Stella Maris Kaohsiung Reaches Out to Migrant Fishers in Penghu: Highlighting Rights, Resilience, and Urgent Needs

A couple of days ago, Stella Maris Kaohsiung visited several fishing ports and migrant fishers’ communities in Penghu, Taiwan. They brought them goods such as instant noodles and toiletries, listened to their sharing, and provided them with education about grievance mechanisms and their rights as migrant workers.

They appreciate that at the fishing ports like Fengkuei and Suogang, the local authorities provide shower rooms and toilets for the fishers. However, at some big ports where they visited like Waian and Neian, fishers have been waiting for that for years, and needless to say, at those small and remote fishing ports on Penghu islands, there are not even appropriate facilities at all.

They visited the Baitul Muslimin Mosque (Masjid Baitul Muslimin, PCINU Ranting Penghu), and met an old friend and his fellows there. This moment reminds them of when they visited fishers’ “floating mosque”(a prayer room inside a fishing vessel) for the first time before pandemic time. It’s phenomenal to see that migrant fishers finally build and own a space for prayers on their own.

They also visited OPIB, the regional organization established 10 years ago by migrant workers from Pemalang Regency, Central Java. OPIB’s members shared about their mission and vision, how this organization helps its members who experience difficulties such as work contracts being terminated without fishers’ agreement, being abused mentally and physically by the employers, being intimidated to be deported by brokers, being starving and need to beg for food from the other fishers because their employers and brokers don’t want to take responsibility.

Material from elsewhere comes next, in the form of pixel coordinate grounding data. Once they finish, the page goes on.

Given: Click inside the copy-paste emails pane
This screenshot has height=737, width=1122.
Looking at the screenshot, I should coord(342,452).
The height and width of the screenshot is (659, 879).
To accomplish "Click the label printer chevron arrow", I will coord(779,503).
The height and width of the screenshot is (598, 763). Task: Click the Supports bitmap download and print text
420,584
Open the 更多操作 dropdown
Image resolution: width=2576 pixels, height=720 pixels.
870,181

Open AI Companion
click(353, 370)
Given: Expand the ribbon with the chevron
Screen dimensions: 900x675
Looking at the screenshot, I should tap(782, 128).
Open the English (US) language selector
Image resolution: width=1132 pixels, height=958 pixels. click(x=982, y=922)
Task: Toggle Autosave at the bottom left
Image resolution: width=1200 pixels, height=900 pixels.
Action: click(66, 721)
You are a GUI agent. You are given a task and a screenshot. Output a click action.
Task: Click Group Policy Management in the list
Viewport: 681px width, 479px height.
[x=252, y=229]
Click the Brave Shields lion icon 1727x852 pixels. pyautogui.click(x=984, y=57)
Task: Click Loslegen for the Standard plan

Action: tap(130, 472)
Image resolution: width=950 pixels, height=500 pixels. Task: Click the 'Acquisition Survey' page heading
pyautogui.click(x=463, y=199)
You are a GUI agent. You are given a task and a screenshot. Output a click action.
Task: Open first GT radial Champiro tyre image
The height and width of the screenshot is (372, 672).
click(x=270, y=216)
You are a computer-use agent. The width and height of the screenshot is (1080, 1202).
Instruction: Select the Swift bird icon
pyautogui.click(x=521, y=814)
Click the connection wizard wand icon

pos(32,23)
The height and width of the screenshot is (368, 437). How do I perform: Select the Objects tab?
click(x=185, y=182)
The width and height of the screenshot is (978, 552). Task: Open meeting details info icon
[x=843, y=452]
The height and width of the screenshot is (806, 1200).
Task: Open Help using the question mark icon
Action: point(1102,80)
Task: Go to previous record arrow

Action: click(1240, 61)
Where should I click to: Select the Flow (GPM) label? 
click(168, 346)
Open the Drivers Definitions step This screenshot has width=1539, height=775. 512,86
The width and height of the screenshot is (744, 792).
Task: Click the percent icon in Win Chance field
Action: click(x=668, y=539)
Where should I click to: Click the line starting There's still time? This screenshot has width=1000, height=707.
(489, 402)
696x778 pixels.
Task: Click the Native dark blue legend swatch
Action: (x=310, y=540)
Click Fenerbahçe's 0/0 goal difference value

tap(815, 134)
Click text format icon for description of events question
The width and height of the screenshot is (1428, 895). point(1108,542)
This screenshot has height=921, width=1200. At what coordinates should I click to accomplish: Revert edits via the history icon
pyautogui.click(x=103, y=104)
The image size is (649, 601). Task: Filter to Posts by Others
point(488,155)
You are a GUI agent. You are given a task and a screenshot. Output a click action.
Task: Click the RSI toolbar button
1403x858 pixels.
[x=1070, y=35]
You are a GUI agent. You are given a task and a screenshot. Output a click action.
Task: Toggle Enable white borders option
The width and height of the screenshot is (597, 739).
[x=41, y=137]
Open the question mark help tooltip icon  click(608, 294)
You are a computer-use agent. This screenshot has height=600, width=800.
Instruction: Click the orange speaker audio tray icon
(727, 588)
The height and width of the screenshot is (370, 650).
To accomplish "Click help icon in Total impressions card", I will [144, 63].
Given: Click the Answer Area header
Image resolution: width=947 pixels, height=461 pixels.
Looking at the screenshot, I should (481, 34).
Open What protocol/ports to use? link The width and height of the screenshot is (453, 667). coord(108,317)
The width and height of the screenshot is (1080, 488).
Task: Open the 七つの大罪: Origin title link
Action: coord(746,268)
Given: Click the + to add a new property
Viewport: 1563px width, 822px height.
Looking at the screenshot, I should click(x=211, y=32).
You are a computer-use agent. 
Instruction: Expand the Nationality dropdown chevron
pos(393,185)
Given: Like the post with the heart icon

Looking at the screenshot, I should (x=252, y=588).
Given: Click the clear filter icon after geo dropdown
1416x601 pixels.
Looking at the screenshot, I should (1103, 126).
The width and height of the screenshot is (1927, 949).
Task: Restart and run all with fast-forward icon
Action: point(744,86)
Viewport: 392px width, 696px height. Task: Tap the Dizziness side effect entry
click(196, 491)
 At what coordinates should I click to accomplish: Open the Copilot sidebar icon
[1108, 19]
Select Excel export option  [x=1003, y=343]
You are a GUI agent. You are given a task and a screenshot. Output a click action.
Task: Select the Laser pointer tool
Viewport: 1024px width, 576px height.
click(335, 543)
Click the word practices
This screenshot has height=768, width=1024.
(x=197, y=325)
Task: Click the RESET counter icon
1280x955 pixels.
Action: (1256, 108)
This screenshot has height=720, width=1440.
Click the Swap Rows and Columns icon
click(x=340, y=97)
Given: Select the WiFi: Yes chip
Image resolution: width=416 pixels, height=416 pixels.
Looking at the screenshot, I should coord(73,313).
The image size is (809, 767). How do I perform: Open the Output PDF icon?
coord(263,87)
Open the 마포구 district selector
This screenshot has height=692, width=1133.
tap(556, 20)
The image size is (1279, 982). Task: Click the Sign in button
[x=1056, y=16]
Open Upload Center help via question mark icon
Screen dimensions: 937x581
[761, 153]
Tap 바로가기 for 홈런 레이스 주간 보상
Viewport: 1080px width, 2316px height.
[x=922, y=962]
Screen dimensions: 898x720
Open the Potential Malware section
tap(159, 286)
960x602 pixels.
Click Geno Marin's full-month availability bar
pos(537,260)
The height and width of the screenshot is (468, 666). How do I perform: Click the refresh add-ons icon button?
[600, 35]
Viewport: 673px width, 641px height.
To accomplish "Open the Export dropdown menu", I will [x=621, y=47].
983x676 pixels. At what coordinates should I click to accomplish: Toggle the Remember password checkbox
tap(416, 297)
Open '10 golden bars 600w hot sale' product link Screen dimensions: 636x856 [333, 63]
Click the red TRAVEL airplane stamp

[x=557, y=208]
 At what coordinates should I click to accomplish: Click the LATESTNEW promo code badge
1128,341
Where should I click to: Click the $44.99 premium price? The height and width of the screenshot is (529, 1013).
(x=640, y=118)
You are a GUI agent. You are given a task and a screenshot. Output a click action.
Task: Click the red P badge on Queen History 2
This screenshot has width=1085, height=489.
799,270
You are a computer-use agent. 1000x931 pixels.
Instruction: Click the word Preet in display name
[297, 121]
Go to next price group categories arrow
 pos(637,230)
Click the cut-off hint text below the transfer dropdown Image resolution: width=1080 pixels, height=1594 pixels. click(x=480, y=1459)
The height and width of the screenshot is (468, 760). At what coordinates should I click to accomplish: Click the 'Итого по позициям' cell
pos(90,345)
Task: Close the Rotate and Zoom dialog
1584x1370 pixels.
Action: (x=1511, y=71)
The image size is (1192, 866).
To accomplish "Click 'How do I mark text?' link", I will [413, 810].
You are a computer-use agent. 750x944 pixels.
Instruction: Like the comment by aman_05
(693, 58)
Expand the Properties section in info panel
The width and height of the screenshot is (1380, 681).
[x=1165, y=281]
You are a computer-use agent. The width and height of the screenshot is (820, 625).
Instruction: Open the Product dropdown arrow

They identify that most of the fishers they met have only 1 or 2 days off a year, basically 1 day during Lunar New Year holidays, and some lucky ones can get another day off on Al-Fitr. The problem of “unpaid leave” is also easy to be recognized. At one of the fishing ports they visited, 13 from 18 fishers in total at this port were asked to take 3 months of unpaid leave, because the employers are not capable of paying the wages during the off season of fishing. Fishers who have worked less than 2.5 years have to pay all the travel charges by themselves (employers will pay half of the travel charges for their employees who have worked for more than 2.5 years). However, fishers’ brokers asked to pay 30,000NTD for the flight tickets to/from Indonesia, which is much higher than normal price. Migrant fishers only have 12 years to work in Taiwan, except for those who are applied to become the intermediate-skilled workers, however, this “unpaid leave” system will deplete migrant fishers’ number of work years. Stella Maris Kaohsiung hopes government officials have to think about it seriously because the phenomenon not only shows employers’ and brokers’ irresponsibility, but it also harms the rights of migrant fishers.